Someone trying to skip an emotional connection could also be a pleasure seeker trying to pivot directly towards a physical bond.
Such people are only looking for an ego boost and someone to text when they are bored. Using commitment as your guard, and being honest and clear about your wants you can steer clear of such guys.
Read between the lines
Another best way to know what a guy wants from you is to focus on what your conversation revolves around. If he isn’t indulging in deep and intimate discussions with you, then he’s probably just looking for a casual relationship and nothing more than that.
A guy who doesn’t talk to you about your dreams and goals, and family and friends doesn’t seek to know you well.
A guy who is actually interested in you would want to know more about you on a deeper level. When he opens up to you and wants you to open up to him as well, or introduces you to his friends and family, know that he is serious about you. All these factors will help you know what the guy wants from you, so focus on these pointers.
Marketing Director, CocoSign
Men are strange creatures and sometimes it’s hard to know what they want. Here are some points to help you out and tell what a guy wants to form you:
Has he introduced you to his family and colleagues?
If he takes you around the people most familiar to him, he probably wants a relationship with you. The only reason he’s mixing you into his world is that he wants to know if you fit in with his environment.

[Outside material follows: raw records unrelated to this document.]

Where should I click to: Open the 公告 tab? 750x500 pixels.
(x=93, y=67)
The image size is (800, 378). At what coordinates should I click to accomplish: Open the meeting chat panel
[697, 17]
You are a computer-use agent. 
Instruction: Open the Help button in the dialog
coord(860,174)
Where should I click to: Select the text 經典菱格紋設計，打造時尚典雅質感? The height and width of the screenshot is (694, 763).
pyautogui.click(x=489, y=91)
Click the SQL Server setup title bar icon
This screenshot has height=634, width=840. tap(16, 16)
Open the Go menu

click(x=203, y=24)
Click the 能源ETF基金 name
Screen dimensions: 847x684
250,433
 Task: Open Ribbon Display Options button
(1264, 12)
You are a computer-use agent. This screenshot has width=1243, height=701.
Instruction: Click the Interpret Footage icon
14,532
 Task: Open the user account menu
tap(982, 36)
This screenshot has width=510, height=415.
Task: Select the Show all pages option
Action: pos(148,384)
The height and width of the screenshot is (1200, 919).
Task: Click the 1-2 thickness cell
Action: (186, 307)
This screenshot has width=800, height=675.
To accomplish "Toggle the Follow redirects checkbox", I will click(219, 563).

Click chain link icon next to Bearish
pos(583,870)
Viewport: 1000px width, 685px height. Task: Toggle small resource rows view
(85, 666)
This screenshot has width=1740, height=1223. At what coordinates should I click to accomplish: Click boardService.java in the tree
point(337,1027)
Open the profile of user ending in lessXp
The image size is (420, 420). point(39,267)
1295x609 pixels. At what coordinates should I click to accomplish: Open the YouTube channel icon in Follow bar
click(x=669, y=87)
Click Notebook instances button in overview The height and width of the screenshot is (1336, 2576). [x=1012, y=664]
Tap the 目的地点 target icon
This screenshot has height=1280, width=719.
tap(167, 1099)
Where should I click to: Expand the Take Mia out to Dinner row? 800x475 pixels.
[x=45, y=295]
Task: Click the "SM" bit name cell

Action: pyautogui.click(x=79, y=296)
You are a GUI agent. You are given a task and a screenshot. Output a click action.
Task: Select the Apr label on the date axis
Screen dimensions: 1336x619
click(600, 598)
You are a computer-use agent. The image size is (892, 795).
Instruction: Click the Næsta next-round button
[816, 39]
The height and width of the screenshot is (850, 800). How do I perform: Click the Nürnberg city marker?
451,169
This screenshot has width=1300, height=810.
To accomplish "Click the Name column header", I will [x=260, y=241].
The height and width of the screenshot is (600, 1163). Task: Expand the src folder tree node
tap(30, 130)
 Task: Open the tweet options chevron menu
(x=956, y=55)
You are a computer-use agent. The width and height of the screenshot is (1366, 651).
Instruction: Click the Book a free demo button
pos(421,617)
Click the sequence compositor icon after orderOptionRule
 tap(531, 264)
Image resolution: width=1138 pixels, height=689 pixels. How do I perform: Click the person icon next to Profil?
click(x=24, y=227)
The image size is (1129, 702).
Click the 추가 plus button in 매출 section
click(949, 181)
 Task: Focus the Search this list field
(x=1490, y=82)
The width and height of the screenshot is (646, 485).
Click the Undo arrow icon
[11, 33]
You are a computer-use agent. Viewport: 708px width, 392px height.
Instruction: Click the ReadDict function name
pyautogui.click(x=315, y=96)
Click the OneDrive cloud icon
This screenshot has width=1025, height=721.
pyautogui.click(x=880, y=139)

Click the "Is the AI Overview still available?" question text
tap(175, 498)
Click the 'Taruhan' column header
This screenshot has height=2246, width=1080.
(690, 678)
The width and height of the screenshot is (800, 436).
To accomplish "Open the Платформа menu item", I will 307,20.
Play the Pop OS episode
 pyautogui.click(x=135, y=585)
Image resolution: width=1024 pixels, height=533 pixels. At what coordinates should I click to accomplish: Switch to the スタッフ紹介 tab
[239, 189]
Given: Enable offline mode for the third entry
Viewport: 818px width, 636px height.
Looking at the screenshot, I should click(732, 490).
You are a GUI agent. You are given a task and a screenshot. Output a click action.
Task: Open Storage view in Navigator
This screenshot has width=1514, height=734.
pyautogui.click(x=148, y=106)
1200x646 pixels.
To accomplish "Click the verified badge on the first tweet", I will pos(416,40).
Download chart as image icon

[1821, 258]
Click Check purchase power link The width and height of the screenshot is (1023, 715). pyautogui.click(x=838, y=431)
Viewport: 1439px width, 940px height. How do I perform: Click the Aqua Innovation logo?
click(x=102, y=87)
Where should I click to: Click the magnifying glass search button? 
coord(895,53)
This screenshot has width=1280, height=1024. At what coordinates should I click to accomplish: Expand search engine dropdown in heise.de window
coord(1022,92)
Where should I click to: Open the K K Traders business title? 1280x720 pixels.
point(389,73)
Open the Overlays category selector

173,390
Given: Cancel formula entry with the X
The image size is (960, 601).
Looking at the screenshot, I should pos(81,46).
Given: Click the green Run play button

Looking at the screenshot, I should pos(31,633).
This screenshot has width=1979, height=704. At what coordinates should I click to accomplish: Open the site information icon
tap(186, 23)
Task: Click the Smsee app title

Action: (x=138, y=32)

When does he call or message you?
Does he message you as soon as he wakes up? That’s a sign he is thinking of you first. Has he left you on reading many times? That may indicate you aren’t a preference to him.
How’s the conversation when you are together?
Do you talk about deep things or is it all small talk? Has he told you about his family and cleared up to you about his goals and dreams?
Has he told you what he wants?
If he’s told you he’s just looking for a temporary connection or a friends with benefits situation. Don’t try and continue for more or hope he’ll change his intention.
Is he in his life to be in a relationship?
If he just got out of a long-term relationship, he might still be mourning or have feelings for his ex. These factors will influence what he wants out of the time he spends with you.
Nutritionist, Fast Food Menu Prices
I’ve asked the question “What does this guy want from me?”. In my limited experience in dating, I’ve noticed a few things that usually answer the above question for me.
When I first start casually going out with someone I just ask, “What are you expecting from this?” If they answer the question head-on – great! But if they don’t, I think the best approach is to just wait it out for a couple of weeks while you focus on your own life.
Oftentimes, people’s behavior and actions speak loud enough of their intentions.
If the person you’re inquiring about only texts you at odd hours of the night they’re probably just looking for a hookup and more importantly – for some reason they feel uncomfortable speaking to you in the daylight.
Another thing to look into might be is do you inconvenience yourself to be with that person and if so, how often?
Every relationship be it friends, family or intimate sometimes needs compromise. That being said, if you notice that you’re predominantly the person who rearranges their schedule, pushes aside friends and family, and has to take unnecessary trips to be with the other person you might want to take a step back.
Overall, anyone you meet will communicate what they want verbally or not, but if you need to ask “What that guy wants from me?” you’re probably giving more than they’re willing to reciprocate.